Stcrt. 2003, 218, datum inwerkingtreding 13-11-2003, bevat een wijziging met terugwerkende
kracht van dit artikel. Deze wijziging werkt terug tot en met 01-01-2001.
1 Bij de aangifte, bedoeld in artikel 28 van de wet, die betrekking heeft op het jaar
waarvoor de vrijstelling, bedoeld in artikel 2, eerste lid, geldt, wordt door de heffingplichtige
melding gemaakt van het overeenkomstig artikel 2, tweede lid, en in voorkomend geval
artikel 3, tweede lid, berekende aantal dieren van de onderscheiden diercategorieën.

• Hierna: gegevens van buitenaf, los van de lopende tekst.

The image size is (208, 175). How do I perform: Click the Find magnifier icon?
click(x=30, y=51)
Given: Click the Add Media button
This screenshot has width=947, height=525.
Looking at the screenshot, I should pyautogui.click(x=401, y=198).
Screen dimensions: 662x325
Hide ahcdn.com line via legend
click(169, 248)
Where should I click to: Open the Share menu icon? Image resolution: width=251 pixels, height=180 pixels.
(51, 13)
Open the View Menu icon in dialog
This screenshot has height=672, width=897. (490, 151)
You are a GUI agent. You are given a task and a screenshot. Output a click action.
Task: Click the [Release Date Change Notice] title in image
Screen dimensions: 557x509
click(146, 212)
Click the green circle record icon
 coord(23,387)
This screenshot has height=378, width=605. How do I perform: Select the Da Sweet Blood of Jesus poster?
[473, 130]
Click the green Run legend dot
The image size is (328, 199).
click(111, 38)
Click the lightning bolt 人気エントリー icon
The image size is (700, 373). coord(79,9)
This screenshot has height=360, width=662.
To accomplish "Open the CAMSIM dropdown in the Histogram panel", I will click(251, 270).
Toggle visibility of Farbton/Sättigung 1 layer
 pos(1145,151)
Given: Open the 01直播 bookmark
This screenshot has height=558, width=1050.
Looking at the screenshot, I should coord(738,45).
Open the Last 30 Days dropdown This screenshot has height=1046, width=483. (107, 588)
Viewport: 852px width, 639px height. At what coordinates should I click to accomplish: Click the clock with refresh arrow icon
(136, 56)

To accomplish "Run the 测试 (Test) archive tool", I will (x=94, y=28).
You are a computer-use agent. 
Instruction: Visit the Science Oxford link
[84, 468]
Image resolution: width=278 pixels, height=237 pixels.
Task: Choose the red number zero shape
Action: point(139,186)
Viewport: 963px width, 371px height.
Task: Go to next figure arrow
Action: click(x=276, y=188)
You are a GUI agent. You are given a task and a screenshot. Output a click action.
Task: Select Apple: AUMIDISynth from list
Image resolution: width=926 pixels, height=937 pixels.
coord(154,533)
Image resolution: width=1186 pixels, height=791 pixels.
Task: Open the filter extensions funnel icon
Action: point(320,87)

De heffingplichtige maakt ten aanzien van de dieren van de in de bijlage bij de regeling
onderscheiden diercategorieën 300, 301, 310, 311 en 411 tevens melding van de mestcode
waarmee de door de desbetreffende dieren geproduceerde meststoffen worden aangeduid
in bijlage C bij de wet.
2 De melding geschiedt op een daartoe door de Minister van Landbouw, Natuur en Voedselkwaliteit
vastgesteld formulier, dat overeenkomstig de daarop aangegeven wijze wordt ingevuld.
3 Bij de melding wordt een afschrift van de dieradministratie met betrekking tot het
jaar waarop de vrijstelling van toepassing is meegezonden.
4 Indien de vrijstelling betrekking heeft op 1998 en de heffingplichtige met betrekking
tot dat jaar reeds aangifte heeft gedaan geschiedt de melding, in afwijking van het
eerste lid, binnen de daarvoor op het formulier vermelde termijn.